### PROBLEM STATEMENT
In the records, find each line where "will" occurs, and copy it.

Collected data entries
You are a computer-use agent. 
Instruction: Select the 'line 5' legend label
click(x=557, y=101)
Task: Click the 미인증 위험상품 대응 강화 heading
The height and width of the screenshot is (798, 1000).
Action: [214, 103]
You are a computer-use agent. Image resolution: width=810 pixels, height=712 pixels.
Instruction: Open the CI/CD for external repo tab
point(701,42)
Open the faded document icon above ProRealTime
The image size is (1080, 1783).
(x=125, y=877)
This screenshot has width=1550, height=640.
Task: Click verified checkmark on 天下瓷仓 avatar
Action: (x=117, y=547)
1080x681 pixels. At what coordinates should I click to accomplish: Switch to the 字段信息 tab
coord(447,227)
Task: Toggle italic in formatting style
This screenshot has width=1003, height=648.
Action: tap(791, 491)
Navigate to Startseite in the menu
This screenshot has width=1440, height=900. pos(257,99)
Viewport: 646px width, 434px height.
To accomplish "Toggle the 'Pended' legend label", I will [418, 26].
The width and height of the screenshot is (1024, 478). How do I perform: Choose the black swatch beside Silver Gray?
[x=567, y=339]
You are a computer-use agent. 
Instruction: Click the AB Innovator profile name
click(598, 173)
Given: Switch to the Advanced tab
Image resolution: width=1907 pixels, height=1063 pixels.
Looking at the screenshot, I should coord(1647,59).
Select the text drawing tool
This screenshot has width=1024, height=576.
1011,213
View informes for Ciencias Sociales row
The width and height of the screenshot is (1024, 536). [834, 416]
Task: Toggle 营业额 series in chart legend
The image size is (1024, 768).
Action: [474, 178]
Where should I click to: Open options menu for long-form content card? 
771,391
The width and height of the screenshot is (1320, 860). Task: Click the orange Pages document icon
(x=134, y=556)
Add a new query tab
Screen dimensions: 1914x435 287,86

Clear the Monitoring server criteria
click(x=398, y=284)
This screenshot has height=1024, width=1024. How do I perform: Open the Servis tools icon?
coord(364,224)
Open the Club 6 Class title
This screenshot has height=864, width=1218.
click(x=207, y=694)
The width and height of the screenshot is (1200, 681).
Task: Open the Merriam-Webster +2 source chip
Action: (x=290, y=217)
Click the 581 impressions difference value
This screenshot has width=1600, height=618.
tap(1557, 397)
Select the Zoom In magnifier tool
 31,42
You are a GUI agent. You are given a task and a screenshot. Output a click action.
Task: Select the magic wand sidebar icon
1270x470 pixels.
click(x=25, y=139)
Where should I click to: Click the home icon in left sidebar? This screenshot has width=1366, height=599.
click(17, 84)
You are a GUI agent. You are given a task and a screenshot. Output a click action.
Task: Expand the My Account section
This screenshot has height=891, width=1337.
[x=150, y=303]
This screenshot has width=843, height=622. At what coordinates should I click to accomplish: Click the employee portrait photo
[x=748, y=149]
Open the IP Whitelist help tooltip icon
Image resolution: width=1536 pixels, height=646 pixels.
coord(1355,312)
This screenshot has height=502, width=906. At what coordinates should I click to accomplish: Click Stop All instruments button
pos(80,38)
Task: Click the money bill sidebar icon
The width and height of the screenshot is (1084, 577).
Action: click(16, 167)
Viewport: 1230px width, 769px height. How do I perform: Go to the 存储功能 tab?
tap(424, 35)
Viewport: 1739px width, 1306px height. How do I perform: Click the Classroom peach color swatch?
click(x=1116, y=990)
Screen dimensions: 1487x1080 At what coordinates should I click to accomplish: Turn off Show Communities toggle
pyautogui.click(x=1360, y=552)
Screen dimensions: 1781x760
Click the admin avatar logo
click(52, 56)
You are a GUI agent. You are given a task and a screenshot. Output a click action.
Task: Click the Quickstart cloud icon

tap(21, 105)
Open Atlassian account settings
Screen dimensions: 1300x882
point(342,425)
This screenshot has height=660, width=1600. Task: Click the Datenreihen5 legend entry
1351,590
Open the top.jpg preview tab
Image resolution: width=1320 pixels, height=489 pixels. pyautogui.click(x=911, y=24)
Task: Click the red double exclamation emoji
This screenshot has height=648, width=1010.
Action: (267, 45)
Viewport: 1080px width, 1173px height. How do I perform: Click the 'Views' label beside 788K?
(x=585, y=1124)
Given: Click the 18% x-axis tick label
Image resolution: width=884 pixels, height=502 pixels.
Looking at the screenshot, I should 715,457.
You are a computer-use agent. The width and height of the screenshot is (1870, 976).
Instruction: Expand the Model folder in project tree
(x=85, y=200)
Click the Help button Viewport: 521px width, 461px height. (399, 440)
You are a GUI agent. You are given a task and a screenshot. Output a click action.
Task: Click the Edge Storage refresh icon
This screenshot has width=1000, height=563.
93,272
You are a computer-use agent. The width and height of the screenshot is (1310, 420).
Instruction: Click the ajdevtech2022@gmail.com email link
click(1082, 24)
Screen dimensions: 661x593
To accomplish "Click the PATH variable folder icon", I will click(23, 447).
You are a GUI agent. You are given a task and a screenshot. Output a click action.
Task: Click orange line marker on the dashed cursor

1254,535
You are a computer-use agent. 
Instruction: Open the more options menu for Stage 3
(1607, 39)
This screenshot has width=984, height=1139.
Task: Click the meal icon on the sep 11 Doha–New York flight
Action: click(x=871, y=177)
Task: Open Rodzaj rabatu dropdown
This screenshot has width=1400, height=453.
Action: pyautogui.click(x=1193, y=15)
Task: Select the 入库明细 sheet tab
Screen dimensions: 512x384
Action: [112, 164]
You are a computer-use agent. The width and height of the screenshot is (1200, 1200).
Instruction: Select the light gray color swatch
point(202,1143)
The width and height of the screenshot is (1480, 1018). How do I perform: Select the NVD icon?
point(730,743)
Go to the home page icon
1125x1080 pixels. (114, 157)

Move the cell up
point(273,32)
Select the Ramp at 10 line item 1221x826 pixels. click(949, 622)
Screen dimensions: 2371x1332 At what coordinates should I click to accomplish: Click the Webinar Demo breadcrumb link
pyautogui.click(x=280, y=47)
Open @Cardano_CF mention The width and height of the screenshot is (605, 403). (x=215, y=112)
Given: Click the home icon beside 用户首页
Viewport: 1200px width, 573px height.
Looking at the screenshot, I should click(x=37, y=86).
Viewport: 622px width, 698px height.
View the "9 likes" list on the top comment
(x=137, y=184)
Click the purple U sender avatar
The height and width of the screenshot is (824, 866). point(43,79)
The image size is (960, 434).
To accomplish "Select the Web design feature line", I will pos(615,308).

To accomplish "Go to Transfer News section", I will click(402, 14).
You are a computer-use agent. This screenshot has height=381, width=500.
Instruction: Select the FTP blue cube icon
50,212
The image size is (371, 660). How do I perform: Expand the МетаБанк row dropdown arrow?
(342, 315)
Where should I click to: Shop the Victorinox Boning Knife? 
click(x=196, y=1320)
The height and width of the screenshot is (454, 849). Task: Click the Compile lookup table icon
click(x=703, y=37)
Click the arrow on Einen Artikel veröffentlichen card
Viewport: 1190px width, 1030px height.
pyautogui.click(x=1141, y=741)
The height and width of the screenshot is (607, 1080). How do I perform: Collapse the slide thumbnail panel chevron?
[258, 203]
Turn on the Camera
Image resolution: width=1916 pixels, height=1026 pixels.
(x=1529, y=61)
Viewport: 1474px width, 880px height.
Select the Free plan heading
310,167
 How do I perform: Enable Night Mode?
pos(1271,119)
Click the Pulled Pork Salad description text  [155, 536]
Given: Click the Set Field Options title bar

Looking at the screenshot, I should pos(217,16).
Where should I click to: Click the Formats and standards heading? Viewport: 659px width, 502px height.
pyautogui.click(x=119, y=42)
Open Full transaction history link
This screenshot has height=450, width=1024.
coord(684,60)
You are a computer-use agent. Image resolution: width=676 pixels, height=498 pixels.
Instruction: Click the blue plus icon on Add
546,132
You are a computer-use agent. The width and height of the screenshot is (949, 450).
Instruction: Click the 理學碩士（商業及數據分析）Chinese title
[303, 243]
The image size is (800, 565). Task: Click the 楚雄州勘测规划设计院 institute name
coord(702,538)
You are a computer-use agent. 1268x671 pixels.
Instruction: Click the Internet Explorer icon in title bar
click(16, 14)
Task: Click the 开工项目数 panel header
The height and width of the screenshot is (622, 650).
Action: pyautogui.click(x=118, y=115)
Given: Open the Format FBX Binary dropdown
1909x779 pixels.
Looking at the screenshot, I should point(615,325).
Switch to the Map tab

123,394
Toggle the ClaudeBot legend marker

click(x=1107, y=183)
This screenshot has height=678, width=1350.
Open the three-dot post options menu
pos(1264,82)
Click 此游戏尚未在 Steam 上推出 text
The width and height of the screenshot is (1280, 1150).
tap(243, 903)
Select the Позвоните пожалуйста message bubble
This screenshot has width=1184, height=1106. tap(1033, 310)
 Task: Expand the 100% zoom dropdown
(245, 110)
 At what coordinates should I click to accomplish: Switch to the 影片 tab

### OUTPUT FOR THIS TASK
To accomplish "Toggle the 'Pended' legend label", I will [418, 26].
To accomplish "Click the PATH variable folder icon", I will click(23, 447).
To accomplish "Select the Web design feature line", I will pos(615,308).
To accomplish "Go to Transfer News section", I will click(402, 14).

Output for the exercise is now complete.